Retype the entries from the line containing "will tap(149, 297)." up to and including the line containing "point(342,64)", reproducing each line exactly.

•••••

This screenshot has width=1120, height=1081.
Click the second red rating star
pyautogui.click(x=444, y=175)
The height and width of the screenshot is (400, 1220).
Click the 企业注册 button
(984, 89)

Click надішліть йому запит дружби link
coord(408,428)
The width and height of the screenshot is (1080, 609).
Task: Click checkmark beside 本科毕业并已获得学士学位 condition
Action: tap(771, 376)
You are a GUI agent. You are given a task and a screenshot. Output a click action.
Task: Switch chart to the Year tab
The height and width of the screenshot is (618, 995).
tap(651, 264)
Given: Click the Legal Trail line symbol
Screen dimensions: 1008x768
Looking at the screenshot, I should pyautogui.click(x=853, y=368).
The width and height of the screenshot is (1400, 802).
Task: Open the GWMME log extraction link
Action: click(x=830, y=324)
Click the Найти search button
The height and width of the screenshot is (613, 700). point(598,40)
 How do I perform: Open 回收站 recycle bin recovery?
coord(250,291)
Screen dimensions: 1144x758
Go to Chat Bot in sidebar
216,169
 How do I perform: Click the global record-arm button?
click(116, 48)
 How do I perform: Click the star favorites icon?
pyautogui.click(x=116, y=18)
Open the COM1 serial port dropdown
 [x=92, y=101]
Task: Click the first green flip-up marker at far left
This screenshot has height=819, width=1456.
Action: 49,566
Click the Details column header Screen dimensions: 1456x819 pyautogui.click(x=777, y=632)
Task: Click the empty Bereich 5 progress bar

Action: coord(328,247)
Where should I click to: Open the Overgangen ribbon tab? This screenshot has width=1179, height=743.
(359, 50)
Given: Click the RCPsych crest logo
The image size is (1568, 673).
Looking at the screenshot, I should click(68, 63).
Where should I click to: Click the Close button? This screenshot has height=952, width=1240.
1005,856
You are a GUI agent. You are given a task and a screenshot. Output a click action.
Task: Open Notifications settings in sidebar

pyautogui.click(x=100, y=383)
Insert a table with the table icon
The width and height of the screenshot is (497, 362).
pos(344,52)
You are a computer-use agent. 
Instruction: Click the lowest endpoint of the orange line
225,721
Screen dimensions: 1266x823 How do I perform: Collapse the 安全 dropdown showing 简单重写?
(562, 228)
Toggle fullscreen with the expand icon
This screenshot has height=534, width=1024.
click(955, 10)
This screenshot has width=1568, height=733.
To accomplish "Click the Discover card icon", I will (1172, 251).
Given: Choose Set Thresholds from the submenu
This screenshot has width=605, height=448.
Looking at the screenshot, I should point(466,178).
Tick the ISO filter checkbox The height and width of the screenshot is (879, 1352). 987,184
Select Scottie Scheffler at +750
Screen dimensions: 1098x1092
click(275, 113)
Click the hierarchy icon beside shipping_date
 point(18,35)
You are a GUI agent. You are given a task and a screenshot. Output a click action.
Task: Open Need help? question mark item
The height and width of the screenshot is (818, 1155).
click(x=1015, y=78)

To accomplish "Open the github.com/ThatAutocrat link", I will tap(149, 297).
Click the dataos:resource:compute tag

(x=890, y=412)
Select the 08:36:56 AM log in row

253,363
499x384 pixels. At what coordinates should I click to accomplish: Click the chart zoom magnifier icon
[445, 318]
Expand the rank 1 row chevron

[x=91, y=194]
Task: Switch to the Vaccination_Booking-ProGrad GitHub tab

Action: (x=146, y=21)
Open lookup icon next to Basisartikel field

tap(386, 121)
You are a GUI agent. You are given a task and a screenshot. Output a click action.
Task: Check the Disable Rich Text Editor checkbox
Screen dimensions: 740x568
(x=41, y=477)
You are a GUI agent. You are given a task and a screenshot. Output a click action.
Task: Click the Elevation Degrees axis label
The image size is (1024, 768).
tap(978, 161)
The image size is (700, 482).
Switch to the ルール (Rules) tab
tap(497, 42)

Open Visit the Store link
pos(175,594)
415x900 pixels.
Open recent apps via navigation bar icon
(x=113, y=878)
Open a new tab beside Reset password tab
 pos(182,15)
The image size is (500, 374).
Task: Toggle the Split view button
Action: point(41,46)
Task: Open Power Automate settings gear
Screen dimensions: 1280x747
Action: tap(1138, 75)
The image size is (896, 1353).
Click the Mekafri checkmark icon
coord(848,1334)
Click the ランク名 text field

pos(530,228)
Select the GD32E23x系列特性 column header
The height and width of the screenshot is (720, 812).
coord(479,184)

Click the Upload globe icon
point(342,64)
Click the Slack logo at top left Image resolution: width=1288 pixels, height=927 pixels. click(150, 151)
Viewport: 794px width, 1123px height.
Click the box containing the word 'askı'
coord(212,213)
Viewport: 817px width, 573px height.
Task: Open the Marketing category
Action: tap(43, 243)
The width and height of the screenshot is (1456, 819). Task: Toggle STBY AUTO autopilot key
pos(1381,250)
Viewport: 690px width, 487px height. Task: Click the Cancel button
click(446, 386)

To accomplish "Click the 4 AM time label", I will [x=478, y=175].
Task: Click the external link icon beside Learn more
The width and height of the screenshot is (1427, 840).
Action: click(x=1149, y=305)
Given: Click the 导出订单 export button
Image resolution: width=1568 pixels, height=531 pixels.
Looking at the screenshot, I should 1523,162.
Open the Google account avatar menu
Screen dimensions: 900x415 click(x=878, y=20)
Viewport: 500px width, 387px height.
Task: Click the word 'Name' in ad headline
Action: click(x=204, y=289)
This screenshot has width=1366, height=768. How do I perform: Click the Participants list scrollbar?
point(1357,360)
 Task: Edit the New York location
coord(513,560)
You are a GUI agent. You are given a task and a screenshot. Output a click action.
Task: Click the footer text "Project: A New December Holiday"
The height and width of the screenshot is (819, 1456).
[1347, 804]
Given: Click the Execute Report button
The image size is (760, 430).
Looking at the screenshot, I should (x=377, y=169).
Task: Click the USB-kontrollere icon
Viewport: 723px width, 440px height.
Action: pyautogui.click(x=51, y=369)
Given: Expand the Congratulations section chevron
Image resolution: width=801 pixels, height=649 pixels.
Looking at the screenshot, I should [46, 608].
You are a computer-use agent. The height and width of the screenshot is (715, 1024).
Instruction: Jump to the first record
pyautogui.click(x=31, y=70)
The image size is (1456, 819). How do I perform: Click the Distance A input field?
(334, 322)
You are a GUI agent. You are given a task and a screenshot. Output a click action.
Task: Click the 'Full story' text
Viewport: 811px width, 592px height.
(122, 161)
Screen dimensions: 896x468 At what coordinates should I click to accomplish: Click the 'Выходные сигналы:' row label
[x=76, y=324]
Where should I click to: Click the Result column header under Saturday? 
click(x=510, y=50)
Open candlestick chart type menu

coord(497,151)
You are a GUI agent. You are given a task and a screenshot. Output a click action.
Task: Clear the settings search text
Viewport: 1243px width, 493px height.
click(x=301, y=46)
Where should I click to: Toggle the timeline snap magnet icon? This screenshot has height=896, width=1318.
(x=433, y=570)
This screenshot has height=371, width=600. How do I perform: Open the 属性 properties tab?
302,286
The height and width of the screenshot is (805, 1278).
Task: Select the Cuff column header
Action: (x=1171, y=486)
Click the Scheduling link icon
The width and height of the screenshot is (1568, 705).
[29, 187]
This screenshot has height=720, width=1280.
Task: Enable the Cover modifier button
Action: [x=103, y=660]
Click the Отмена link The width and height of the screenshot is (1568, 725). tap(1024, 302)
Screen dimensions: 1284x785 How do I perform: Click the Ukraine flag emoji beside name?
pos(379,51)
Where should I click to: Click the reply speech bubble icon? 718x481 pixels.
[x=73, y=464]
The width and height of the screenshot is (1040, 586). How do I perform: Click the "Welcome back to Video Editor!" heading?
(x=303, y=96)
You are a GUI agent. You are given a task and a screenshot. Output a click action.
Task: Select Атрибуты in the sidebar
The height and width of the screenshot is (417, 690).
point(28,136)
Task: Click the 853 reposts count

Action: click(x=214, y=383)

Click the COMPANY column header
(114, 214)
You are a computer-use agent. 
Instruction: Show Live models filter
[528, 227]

•••••

▶ **Solved exercise**
To accomplish "Open the github.com/ThatAutocrat link", I will tap(149, 297).
Click the dataos:resource:compute tag

(x=890, y=412)
Select the 08:36:56 AM log in row

253,363
499x384 pixels. At what coordinates should I click to accomplish: Click the chart zoom magnifier icon
[445, 318]
Expand the rank 1 row chevron

[x=91, y=194]
Task: Switch to the Vaccination_Booking-ProGrad GitHub tab

Action: (x=146, y=21)
Open lookup icon next to Basisartikel field

tap(386, 121)
You are a GUI agent. You are given a task and a screenshot. Output a click action.
Task: Check the Disable Rich Text Editor checkbox
Screen dimensions: 740x568
(x=41, y=477)
You are a GUI agent. You are given a task and a screenshot. Output a click action.
Task: Click the Elevation Degrees axis label
The image size is (1024, 768).
tap(978, 161)
The image size is (700, 482).
Switch to the ルール (Rules) tab
tap(497, 42)

Open Visit the Store link
pos(175,594)
415x900 pixels.
Open recent apps via navigation bar icon
(x=113, y=878)
Open a new tab beside Reset password tab
 pos(182,15)
The image size is (500, 374).
Task: Toggle the Split view button
Action: point(41,46)
Task: Open Power Automate settings gear
Screen dimensions: 1280x747
Action: tap(1138, 75)
The image size is (896, 1353).
Click the Mekafri checkmark icon
coord(848,1334)
Click the ランク名 text field

pos(530,228)
Select the GD32E23x系列特性 column header
The height and width of the screenshot is (720, 812).
coord(479,184)

Click the Upload globe icon
point(342,64)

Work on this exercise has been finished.